Criterios de inclusión: ensayos clínicos aleatorizados, estudios controlados, revisiones sistemáticas y metaanálisis, publicados en español o inglés entre 2013 y 2026, que evaluasen una intervención de contacto, seguimiento o plan de seguridad aplicada tras un intento de suicidio, con datos de resultado sobre la reincidencia u otras conductas suicidas.
Criterios de exclusión: estudios centrados exclusivamente en la ideación suicida sin intento previo, estudios sin grupo de comparación, y trabajos exclusivamente cualitativos sin datos cuantitativos de resultado.
Tras la búsqueda inicial se identificaron 203 registros. Una vez eliminados los duplicados (n=61), se cribaron 142 títulos y resúmenes, de los que se descartaron 110 por no ajustarse al objetivo de la revisión. Se evaluaron a texto completo 32 documentos, de los que se excluyeron 23 por los siguientes motivos: ausencia de un intento de suicidio previo (n=9), ausencia de grupo de comparación (n=8) y duplicidad de datos con otro estudio ya incluido (n=6). Finalmente, se incluyeron 9 documentos en la síntesis cualitativa de esta revisión (véase Anexo, Tabla 1).

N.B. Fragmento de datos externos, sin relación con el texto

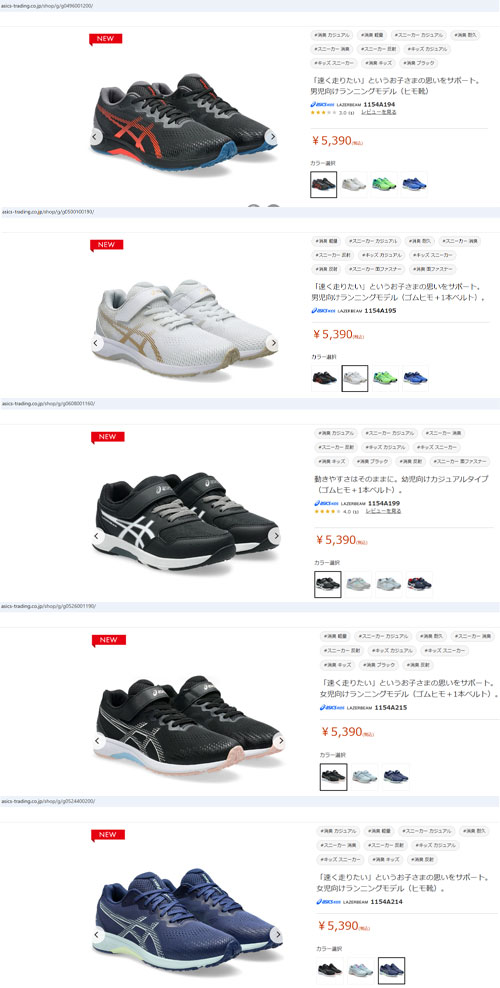The width and height of the screenshot is (500, 988).
Task: Go to previous photo of black 1154A215 shoe
Action: click(x=98, y=741)
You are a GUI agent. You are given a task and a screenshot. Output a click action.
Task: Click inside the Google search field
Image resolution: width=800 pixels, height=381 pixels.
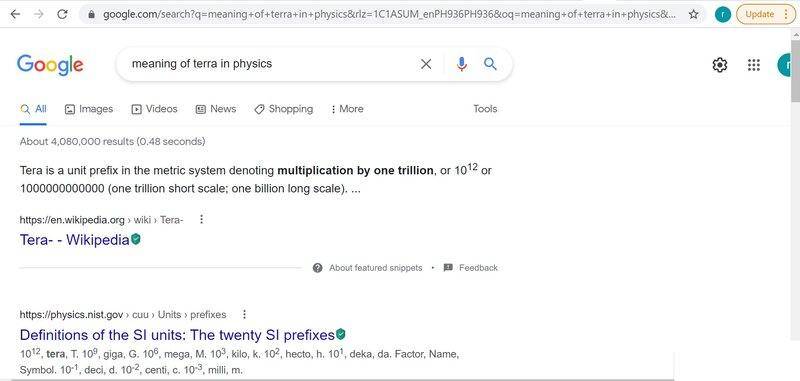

La calidad metodológica se valoró de forma general atendiendo al diseño (ensayo aleatorizado, estudio controlado o revisión sistemática), el tamaño muestral y la duración del seguimiento reportado en cada estudio.
RESULTADOS
Plan de seguridad y seguimiento estructurado:
Un ensayo clínico aleatorizado realizado en servicios de urgencias del sistema de salud de veteranos de Estados Unidos, que incluyó a más de 1.600 pacientes con riesgo suicida, comparó el plan de seguridad combinado con llamadas de seguimiento estructuradas frente a la atención habitual, observando una reducción del 45% en las conductas suicidas durante los seis meses posteriores, además de una mayor vinculación al tratamiento de salud mental en el grupo de intervención2. Un metaanálisis posterior sobre este tipo de intervenciones confirmó que el plan de seguridad se asocia de forma consistente con una reducción de la conducta suicida, aunque no se observó el mismo efecto sobre la ideación suicida3.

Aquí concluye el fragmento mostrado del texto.